▸ Task instructions: Decide whether each statement below agrees with the article on restaurant IT maintenance, answering yes or no and quoting the deciding words of the article. (a) Centralized support can shorten time to resolution by as much as 250 percent. (b) Relying on each OEM for support was already a problem when most restaurants had a POS system and little else. (c) Many vendors want customers to reach their top-tier engineers right away.

▸ Passage for review:

--*--

4 Ways Restaurants Are Maximizing Uptime with Unified IT Maintenance Models
With increasing use of on-site restaurant technologies, from inventory monitoring to tabletop ordering solutions, it’s challenging to ensure all systems and the underlying network continually operate at peak performance. And the more day-to-day functions and the quality of the customer experience depend on these IT solutions, the more harmful downtime becomes.
Unfortunately, restaurant groups typically face significant barriers to effective IT maintenance. A large number of geographically disparate locations, along with the usually tight margins and lean staffing ratios, make delivering high-quality support problematic. Nonetheless, some enterprises are outperforming the competition in this regard. Here’s how.
Unifying support arrangements
Restaurants understand the power of convenience. After all, it explains much of the popularity behind fast casual takeout and order-by-emoji pizza delivery. Hospitality operations leading in the technology realm are applying the same principle to IT support.
This means shifting from the status quo model, which relies on each original equipment manufacturer (OEM) to back their own products. Although this approach wasn’t an issue when most restaurants had a POS system and little else, today’s IT complexity means OEM support can involve a dozen or more providers. When on-site staff must first guess at the source of failure and then navigate a bulky instruction manual to identify the proper support contact, they lose valuable time.
The clear alternative is to unify most or all support under a multivendor provider or to establish an internal IT department to serve the same function. When there is a single contact, regardless of the issue on-site personnel encounter, getting assistance is quicker, easier, and less costly.
Eliminate the escalation
Another issue with OEM support is the escalation procedure. Many vendors want to limit customers’ access to their top-tier engineers, so the support process begins at a help desk and proceeds through several layers before field technicians are called out.
These delays can result in extended downtime. The model also increases the burden on local staff, who have to devote more time and attention to telephone-based troubleshooting. When outages occur during busy periods or when staff is already stretched thin, diverting a manager or other key team member to IT support can detract from customer service.
Using some form of centralized support, internal or outsourced, engages technical professionals almost immediately and accelerates time to resolution, often by as much as 250 percent.
Analyze outcomes
With separate support arrangements, there is little choice but to treat each IT failure de novo, as if nothing similar had ever happened before. Under a more unified model, it becomes possible to collect information about each support event, including the affected system, its age and service particulars, the root cause of failure, and repair or replacement outcomes.

--*--

▸ Dataset entries:

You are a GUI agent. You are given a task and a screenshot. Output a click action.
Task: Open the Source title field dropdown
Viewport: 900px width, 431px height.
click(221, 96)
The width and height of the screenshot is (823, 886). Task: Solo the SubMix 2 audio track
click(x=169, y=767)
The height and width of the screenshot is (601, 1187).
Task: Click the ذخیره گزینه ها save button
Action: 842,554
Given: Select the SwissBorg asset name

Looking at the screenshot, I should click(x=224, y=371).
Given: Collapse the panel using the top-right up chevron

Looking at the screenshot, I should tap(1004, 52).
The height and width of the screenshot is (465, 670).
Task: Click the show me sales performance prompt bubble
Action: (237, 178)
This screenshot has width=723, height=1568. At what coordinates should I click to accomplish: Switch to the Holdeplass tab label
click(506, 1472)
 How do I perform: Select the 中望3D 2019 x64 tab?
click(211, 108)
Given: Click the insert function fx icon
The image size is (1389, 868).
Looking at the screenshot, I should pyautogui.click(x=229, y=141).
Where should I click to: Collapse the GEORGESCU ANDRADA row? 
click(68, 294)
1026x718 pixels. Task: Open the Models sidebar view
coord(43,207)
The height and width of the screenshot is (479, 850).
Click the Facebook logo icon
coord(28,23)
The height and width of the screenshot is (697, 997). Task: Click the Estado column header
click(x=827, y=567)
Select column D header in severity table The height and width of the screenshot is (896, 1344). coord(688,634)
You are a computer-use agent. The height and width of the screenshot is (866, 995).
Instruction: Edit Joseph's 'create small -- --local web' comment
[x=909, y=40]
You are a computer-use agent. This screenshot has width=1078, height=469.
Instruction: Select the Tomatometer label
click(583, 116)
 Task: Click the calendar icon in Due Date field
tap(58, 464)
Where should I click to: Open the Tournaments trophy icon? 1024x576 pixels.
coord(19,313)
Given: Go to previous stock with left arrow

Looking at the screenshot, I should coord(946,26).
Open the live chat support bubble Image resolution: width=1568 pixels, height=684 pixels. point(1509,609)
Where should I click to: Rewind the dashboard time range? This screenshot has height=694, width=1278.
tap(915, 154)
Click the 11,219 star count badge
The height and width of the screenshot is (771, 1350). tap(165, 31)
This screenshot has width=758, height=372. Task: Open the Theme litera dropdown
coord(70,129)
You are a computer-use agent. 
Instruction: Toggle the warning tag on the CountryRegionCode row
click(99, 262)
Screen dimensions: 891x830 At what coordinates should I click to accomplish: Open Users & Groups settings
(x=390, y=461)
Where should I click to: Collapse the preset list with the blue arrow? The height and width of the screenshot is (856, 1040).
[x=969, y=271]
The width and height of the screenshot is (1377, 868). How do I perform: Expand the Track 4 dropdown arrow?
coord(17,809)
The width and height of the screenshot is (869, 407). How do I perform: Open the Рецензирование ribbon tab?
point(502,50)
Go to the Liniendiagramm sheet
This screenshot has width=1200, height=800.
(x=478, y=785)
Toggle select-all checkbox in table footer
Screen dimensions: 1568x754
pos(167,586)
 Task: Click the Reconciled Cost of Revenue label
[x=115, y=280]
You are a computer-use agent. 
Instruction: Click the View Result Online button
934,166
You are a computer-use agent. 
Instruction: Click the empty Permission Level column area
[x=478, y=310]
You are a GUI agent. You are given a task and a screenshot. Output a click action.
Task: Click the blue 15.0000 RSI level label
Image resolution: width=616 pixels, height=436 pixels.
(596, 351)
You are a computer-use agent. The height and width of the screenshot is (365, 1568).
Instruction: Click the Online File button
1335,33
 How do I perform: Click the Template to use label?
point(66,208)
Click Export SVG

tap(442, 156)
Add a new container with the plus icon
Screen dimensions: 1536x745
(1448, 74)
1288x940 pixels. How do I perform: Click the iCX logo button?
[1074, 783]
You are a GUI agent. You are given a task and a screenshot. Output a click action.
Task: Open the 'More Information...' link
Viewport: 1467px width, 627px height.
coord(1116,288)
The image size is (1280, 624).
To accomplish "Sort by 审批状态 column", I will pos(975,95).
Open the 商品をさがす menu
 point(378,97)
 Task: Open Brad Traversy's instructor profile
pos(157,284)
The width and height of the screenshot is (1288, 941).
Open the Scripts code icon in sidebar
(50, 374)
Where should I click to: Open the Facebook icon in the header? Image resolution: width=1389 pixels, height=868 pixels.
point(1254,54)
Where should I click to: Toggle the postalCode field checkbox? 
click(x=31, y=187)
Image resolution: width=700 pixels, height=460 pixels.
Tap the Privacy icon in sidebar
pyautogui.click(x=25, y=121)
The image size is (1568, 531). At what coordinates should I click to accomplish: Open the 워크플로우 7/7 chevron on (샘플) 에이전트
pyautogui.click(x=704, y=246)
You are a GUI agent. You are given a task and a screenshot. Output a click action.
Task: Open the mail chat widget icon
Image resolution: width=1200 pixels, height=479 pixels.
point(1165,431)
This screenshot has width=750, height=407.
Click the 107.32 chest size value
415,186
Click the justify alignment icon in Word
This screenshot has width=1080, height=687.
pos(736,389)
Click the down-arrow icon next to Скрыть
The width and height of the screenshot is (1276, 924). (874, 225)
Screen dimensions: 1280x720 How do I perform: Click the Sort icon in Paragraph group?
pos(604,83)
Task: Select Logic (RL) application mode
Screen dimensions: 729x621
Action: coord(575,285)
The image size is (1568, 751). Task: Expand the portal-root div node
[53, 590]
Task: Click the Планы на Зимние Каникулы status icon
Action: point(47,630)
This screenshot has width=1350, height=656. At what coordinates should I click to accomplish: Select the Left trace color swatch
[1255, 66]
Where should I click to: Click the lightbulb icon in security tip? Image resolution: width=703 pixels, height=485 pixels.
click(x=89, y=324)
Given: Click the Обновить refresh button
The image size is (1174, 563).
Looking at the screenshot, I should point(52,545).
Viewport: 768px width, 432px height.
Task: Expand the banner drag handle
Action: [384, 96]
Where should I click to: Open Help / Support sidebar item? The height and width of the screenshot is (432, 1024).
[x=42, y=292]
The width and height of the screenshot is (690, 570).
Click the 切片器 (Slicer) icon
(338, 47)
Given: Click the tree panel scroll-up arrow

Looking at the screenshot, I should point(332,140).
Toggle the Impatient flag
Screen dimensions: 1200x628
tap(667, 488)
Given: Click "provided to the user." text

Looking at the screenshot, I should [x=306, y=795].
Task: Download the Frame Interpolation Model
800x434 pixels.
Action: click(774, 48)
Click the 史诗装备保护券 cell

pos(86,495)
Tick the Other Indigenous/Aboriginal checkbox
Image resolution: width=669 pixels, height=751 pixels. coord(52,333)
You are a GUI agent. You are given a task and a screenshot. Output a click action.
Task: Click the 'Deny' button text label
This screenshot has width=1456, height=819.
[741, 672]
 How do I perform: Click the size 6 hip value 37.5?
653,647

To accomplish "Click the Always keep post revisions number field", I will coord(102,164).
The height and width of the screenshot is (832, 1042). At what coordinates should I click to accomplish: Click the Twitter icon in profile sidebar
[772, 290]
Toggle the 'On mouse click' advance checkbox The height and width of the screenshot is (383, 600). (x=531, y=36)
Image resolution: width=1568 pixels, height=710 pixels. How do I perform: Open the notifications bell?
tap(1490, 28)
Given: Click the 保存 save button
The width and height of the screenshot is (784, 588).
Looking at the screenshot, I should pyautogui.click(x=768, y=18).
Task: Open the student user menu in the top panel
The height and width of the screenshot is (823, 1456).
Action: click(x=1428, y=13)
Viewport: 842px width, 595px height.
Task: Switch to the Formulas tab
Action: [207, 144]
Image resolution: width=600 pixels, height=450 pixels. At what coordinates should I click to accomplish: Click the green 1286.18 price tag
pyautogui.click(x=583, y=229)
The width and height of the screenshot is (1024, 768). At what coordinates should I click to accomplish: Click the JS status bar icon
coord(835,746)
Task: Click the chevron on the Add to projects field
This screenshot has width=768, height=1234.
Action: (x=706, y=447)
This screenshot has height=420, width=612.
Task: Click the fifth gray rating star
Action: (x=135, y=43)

--*--

▸ Response:
(a) Yes: "accelerates time to resolution, often by as much as 250 percent."
(b) No: "this approach wasn’t an issue when most restaurants had a POS system and little else"
(c) No: "Many vendors want to limit customers’ access to their top-tier engineers"